▸ Listed records
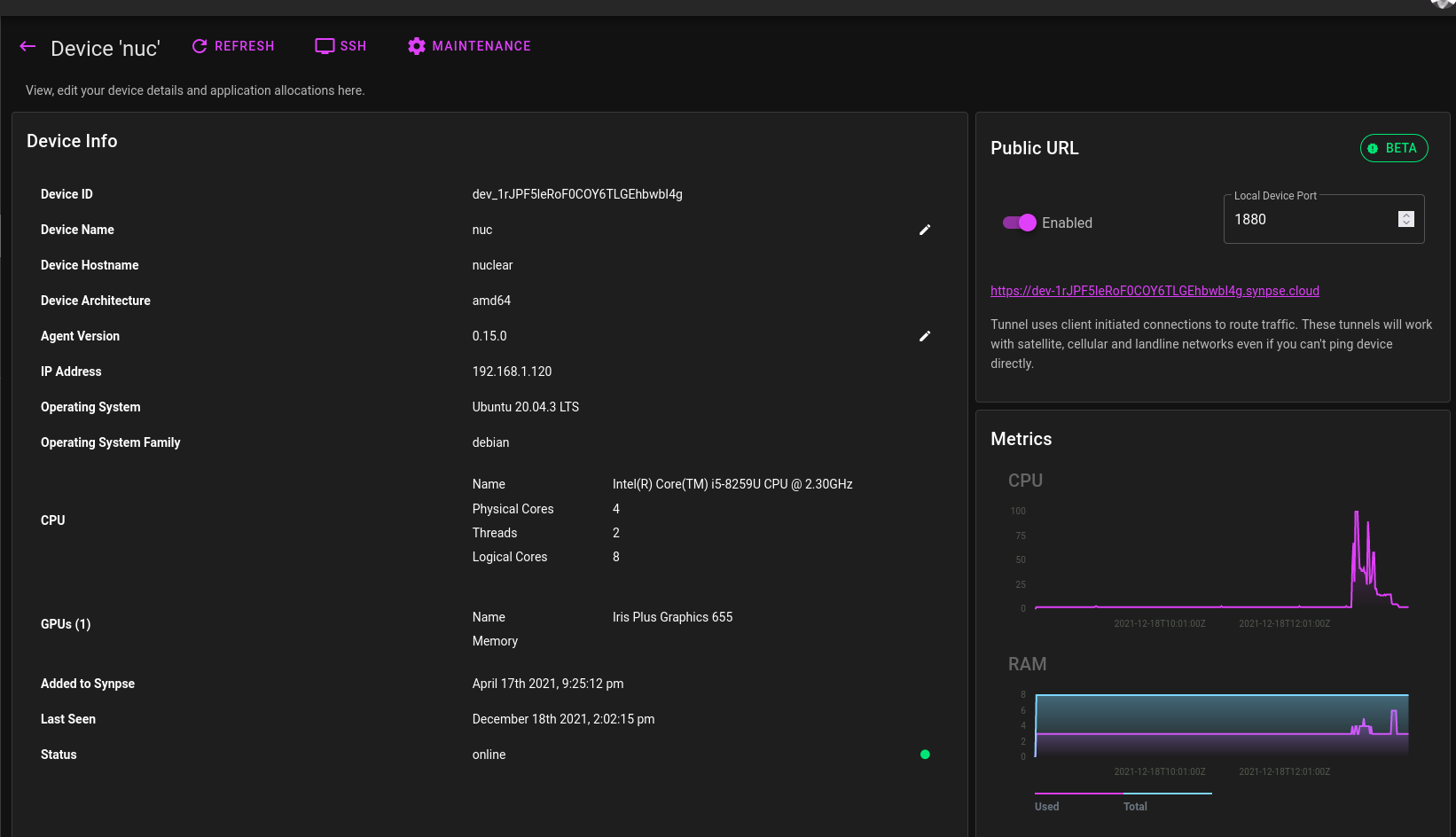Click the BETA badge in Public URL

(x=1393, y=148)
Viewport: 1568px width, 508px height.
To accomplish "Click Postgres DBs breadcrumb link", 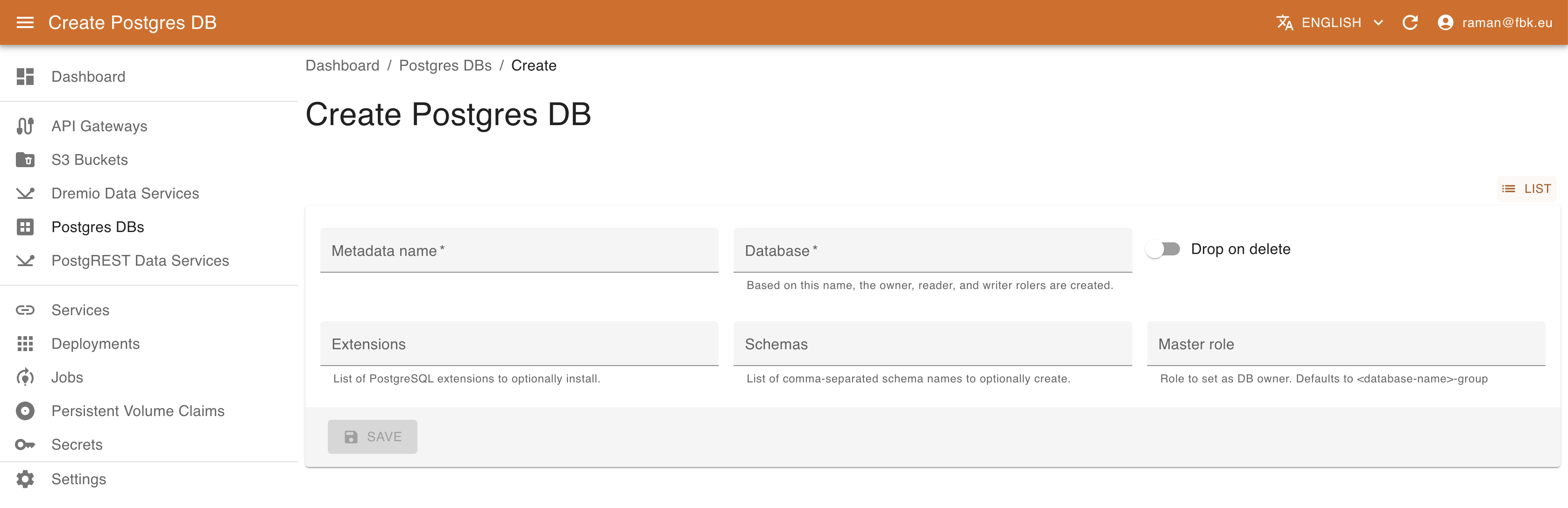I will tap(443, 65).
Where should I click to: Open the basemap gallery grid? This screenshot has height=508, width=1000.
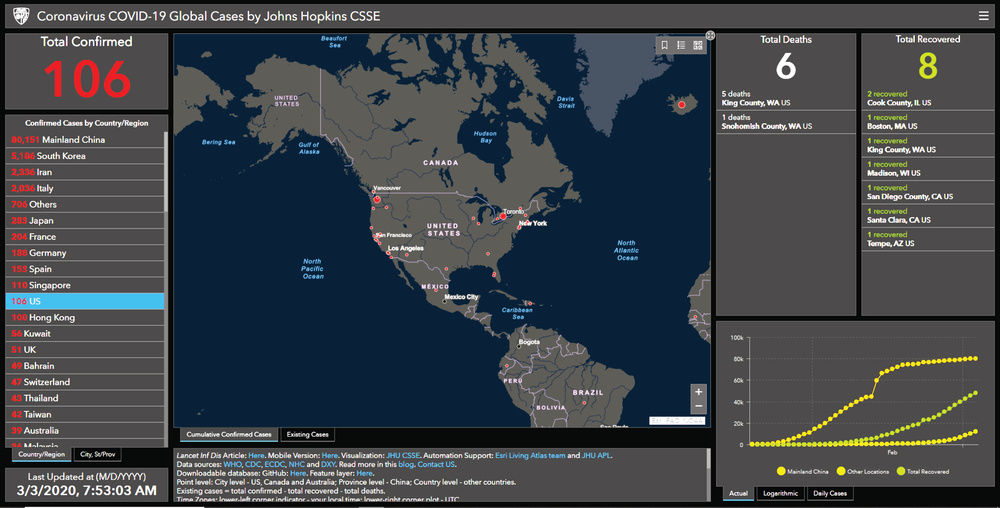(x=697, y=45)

▸ Problem details
Pick out every line of the data above that contains the string "height". Count a line only if the capital and small letters match.

▸ The output
Viewport: 1568px width, 508px height.
Where should I click to: Open the basemap gallery grid? This screenshot has height=508, width=1000.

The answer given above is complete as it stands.